One thing to drill into your head is this: Work smarter, not harder! Too many IT departments get bogged down in mundane repetetive tasks that could be avoided if only they would automate their regular administrative work and design a planned infrastructure rather than vomit up some big ugly ad-hoc environment.
Major kudos to Infrastructures.org for already putting a lot of thought and work into this, and sharing their findings with the world.
Really there is a very blurry line between servers and workstations. Most of the differences did not exist until Microsoft promoted the concept with it's NT product line. Within the UNIX world, a "server" is just a process that runs on a host. We're going to worry about building and maintaining "hosts".
In my mind, hosts should just be disposable and replaceable components of an overall design. Ideally, one should be able to plug a new host into the wall, and after a burn-in period it should be provisioned within a few hours with very little direct intervention.
Ideally most of the heavy lifting is taken care of by the provisioning system itself. The sysadmin merely turns on the host which automatically installs the OS and incorporates it into the infrastructure. This should handle most of the OS load and configuration. Most of the real work goes into building the provisioning system.
The provisioning system isn't done after the "sign off" stage; it should still be used for deploying patches, changing roles of hosts, making configuration changes to hosts, and so on. All hosts have an ongoing relationship with the provisioning system.

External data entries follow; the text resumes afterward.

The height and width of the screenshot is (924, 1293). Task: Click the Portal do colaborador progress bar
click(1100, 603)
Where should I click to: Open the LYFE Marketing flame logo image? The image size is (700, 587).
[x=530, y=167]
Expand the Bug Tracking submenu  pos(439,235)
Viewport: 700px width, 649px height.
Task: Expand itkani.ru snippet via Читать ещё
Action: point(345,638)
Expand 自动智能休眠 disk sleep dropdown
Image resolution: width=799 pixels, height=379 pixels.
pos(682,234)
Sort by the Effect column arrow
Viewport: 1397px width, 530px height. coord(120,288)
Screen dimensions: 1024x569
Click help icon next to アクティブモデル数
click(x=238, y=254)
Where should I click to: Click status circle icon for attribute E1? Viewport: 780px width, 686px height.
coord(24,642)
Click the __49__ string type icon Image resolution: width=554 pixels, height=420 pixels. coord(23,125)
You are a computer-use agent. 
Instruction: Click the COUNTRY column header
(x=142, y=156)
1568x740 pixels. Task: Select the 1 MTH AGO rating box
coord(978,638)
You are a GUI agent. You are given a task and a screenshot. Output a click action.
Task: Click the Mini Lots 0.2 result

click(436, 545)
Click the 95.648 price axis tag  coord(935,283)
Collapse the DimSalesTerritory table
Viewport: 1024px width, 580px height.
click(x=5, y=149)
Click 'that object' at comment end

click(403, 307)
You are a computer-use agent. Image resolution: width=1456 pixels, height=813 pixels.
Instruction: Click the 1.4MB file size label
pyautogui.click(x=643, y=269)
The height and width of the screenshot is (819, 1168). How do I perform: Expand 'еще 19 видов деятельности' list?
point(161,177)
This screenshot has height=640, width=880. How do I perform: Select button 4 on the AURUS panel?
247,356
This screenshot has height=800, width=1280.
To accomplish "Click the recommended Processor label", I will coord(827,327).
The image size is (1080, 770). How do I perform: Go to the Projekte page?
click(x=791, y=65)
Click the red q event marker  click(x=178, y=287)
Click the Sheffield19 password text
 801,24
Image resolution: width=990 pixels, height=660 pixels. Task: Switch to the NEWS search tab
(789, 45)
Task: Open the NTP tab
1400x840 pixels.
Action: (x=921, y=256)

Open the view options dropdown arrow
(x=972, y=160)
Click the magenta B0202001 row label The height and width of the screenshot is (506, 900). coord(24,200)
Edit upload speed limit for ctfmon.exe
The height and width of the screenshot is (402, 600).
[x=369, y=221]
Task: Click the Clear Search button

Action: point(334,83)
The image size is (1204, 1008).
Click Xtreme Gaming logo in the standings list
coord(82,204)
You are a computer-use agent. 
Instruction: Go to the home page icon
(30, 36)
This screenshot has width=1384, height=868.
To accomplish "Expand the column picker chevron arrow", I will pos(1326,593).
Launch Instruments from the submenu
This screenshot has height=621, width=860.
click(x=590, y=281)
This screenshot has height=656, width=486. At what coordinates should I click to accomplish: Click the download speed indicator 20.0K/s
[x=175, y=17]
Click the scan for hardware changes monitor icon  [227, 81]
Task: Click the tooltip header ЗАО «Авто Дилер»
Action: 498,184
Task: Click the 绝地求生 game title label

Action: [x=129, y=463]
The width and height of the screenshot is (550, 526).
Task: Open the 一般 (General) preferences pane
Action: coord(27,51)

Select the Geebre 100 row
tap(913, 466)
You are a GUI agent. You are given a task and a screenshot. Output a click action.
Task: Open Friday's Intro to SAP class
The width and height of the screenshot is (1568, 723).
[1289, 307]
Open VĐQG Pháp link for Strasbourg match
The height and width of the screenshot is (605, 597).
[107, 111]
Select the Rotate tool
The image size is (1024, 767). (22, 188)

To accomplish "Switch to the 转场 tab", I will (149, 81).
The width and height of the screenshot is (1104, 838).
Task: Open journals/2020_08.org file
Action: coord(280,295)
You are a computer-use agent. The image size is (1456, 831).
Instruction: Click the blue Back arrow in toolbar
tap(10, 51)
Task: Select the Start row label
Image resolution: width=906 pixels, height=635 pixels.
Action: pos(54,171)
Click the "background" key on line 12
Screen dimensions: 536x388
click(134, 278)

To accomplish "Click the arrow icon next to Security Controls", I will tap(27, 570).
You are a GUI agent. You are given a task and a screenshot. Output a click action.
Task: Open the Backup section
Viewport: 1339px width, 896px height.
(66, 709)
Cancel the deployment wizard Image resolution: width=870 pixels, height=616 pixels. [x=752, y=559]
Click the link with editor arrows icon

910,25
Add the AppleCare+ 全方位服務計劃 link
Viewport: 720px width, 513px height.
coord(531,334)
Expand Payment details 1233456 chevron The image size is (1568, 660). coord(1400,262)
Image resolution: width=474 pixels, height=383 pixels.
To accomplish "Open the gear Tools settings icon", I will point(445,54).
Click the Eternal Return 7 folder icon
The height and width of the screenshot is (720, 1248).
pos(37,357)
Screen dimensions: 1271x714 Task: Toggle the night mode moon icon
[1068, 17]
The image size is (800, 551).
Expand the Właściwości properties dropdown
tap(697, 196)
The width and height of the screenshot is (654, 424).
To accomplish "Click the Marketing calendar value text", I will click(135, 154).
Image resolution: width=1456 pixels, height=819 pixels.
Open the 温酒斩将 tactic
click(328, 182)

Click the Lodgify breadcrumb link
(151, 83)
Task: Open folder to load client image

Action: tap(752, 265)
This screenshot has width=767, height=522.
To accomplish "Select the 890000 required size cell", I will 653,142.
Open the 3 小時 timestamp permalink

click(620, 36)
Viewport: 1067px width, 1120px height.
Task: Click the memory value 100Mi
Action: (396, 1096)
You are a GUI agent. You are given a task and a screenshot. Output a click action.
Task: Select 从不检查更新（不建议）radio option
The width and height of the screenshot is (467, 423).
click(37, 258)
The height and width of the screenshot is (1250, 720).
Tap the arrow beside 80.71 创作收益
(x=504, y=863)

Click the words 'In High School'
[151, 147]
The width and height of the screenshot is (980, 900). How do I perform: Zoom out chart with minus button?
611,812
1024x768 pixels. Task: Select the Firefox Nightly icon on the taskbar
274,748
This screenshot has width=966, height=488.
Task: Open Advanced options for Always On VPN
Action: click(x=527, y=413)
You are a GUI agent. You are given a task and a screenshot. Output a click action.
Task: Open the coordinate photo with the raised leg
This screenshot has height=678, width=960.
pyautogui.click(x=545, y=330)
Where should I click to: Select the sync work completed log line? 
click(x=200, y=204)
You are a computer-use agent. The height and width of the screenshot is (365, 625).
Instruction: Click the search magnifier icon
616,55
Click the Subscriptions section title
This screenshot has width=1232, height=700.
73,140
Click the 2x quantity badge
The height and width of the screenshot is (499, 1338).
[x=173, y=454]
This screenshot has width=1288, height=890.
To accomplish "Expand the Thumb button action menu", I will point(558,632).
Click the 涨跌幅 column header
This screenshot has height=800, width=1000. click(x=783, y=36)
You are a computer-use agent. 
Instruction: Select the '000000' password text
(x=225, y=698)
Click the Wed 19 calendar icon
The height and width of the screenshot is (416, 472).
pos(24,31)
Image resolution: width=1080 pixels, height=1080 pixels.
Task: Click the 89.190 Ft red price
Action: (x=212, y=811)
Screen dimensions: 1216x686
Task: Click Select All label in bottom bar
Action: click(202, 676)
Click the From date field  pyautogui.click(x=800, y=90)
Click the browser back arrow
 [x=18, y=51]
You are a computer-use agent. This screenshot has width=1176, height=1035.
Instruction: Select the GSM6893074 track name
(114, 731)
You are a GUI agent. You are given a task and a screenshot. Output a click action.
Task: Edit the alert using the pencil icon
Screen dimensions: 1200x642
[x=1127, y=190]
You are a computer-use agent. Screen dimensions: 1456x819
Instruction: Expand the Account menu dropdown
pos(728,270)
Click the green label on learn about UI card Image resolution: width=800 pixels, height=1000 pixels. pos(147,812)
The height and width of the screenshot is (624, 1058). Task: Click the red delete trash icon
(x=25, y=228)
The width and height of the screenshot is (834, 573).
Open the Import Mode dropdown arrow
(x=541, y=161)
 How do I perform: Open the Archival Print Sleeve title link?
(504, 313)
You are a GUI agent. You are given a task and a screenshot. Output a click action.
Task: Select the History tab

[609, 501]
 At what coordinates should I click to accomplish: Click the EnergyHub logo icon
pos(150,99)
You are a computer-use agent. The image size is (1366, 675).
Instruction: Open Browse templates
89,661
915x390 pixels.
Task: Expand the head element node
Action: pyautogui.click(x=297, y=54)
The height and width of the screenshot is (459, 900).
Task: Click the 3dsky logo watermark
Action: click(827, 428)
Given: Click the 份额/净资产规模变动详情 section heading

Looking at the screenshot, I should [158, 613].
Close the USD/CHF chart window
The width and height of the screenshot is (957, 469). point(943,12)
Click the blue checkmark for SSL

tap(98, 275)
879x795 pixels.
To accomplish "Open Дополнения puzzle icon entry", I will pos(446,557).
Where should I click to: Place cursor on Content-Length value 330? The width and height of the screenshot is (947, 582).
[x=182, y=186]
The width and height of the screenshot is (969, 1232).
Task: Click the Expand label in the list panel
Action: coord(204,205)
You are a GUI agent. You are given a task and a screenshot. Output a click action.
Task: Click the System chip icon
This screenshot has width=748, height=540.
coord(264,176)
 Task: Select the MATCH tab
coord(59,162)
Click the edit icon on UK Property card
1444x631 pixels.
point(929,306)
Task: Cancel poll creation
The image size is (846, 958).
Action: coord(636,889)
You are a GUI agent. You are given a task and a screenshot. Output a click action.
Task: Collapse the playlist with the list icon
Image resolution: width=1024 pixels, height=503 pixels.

Initial provisioning should be done in a secure room. The main reason for this is you want to be able to automate the distribution of Kerberos keytab files but you don't want to do this out on the production floor where a lot of people have physical access to the network. If you can limit your initial host provisioning to a physically secure room with an isolated subnet, it's a lot easier to more safely automate keytab distribution. Once the host is provisioned it can be moved out to its production location.
If you're a small company, just starting out, you can achieve all of this with just a few machines. Start out with desktop class machines if that's all you can afford for now, but make it a priority to get some server class hardware in place as soon as you're able. Also make sure you're getting good regular backups, and test your backup strategy out to make sure it's actually working the way you might expect.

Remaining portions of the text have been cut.